I think Sean was correct, but your answer is related to an issue of logic. Clark held to traditional logic where the A-form (all A is B) logically implies the I-form (some A is B). So you are correct, that in saying that whatever is being predicated of "all men", is being predicated of individual men. 

The "all" of traditional logic means "each and every". And so when scripture says "all men are sinners" then it clearly infers Anthony is a sinner. Anthony does not need to be found in scripture, for Anthony to understand that he is a sinner. Although Scripture does not say Anthony is a man, that's irrelevant. My opinion that I am a man is enough to convict me that I am a sinner, and so that is sufficient for me to see my need for a savior. 

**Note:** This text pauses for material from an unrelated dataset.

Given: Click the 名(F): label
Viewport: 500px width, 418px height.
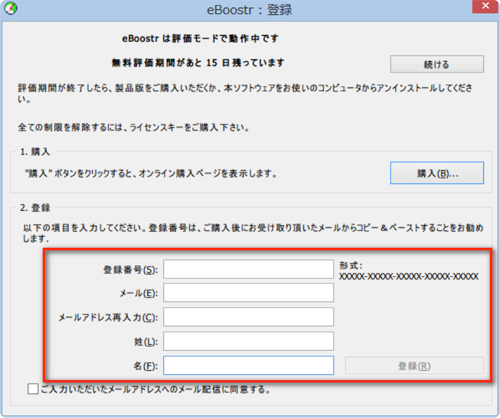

However, modern logic rejects the inference of the A-form to the I-form. The issue is one of existential import. So with modern logic the "all" of "all A" does not mean "every", because there may not be any A to start with! Universal propositions in modern logic may be non-existent! The absurdity of this is apparent. If the prose indicate that the subject is hypothetical, then traditional logical deals with this very easily by qualifying the subject as a hypothetical one. Modern logic can not do this, so it puts an artificial restriction on the logical inference. 

The reason I bring this up is that people who think modern logic has replaced traditional logic can not extrapolate from "all men" to Anthony. They get stuck on the absurdity of existential import. 

And existential import is related to the Van Til's "the one and the many". In modern logic, you can not infer a particular proposition from a universal proposition. You can not go from the "the one" to "the many" because "the one" does not have existential import. 

The problem is this is an mixing of pagan metaphysics with pagan epistemology. The traditional logic, "all" meant "each and every". But the metaphysics had trouble dealing with universals, that seemed to be both "each and every" and yet "one" and couldn't explain why. 

Then along comes modern logic which tried to cleverly join pagan metaphysics with pagan epistemology. Now "all" means "one" in Russel's logic, and Kant said the "one" has no particulars, so it's void. And now you can't infer particulars from universals. Ergo - existential import and modern logic. 

Add to this, I believe, is some "Christian" philosophers have adopted the Aquinas faith/reason dichotomy, and conceded ground to modern philosophy on the existential issue with appeals to faith apart from reason. The said that "the one and the many" solution was an "appeal to mystery" in the unity of God. 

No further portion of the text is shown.